Moss J, Stanley S J, Osborne J C
J Biol Chem. 1982 Feb 25;257(4):1660-3.
An ADP-ribosyltransferase from turkey erythrocytes which utilizes proteins and low molecular weight guanidino compounds such as arginine and agmatine as ADP-ribose acceptors was stimulated by histones. The effect was specific in that choleragen, a bacterial mono(ADP-ribosyl)transferase that increased adenylate cyclase activity in animal cells, was not activated by histones. With the erythrocyte enzyme, histones decreased the apparent Km values for arginine methyl ester and agmatine and increased the stability of the transferase to thermal denaturation. Activation of the transferase by histones was rapid, with a minimal delay observed upon addition of histones to a histone-free assay. Activation by histones was reversed upon dilution of a sample containing histones into an assay mix free of histone. In the absence of histone, the transferase existed as a rapidly sedimenting species; in the presence of histone, the transferase sedimented as a protomer.

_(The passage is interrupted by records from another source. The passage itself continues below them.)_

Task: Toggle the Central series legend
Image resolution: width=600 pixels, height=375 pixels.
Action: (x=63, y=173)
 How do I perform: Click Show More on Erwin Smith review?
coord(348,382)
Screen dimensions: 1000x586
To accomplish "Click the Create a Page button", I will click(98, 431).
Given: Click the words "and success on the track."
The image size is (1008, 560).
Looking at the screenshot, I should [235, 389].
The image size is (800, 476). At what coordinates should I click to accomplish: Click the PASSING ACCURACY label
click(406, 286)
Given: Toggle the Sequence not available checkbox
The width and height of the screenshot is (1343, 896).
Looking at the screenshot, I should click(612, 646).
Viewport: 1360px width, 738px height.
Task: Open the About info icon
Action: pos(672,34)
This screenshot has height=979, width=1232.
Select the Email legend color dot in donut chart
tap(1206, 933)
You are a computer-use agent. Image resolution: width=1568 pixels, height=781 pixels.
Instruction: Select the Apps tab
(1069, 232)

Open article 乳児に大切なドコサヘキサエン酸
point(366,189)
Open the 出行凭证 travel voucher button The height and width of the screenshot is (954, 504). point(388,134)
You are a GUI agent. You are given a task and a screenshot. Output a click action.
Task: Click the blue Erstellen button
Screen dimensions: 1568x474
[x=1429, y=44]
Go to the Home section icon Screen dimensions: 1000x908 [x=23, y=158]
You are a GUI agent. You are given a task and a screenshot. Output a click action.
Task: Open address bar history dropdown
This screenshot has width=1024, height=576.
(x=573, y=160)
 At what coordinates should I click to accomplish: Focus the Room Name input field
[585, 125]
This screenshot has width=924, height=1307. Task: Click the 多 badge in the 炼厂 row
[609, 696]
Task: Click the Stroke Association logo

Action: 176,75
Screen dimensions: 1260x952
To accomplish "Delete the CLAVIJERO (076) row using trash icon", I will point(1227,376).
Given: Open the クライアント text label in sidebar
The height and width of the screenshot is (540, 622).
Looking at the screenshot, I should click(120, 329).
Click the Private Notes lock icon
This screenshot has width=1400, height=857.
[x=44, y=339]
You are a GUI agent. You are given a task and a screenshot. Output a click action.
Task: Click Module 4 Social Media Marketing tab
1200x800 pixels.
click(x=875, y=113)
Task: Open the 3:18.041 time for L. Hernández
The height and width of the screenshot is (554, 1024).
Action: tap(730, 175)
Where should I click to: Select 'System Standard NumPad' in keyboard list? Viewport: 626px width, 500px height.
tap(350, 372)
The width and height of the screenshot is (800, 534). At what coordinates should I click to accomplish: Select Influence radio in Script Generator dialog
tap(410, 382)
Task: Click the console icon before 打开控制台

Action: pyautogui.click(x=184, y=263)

来自火鸡红细胞的一种ADP-核糖基转移酶,其利用蛋白质以及低分子量胍基化合物(如精氨酸和胍丁胺)作为ADP-核糖受体,受到组蛋白的刺激。这种效应具有特异性,因为霍乱毒素(一种可增加动物细胞中腺苷酸环化酶活性的细菌单(ADP-核糖基)转移酶)不会被组蛋白激活。对于红细胞酶,组蛋白降低了精氨酸甲酯和胍丁胺的表观Km值,并增加了转移酶对热变性的稳定性。组蛋白对转移酶的激活迅速,在向无组蛋白的测定体系中添加组蛋白后观察到的延迟最小。当将含有组蛋白的样品稀释到无组蛋白的测定混合物中时,组蛋白的激活作用会逆转。在没有组蛋白的情况下,转移酶以快速沉降的形式存在;在有组蛋白的情况下,转移酶以单体形式沉降。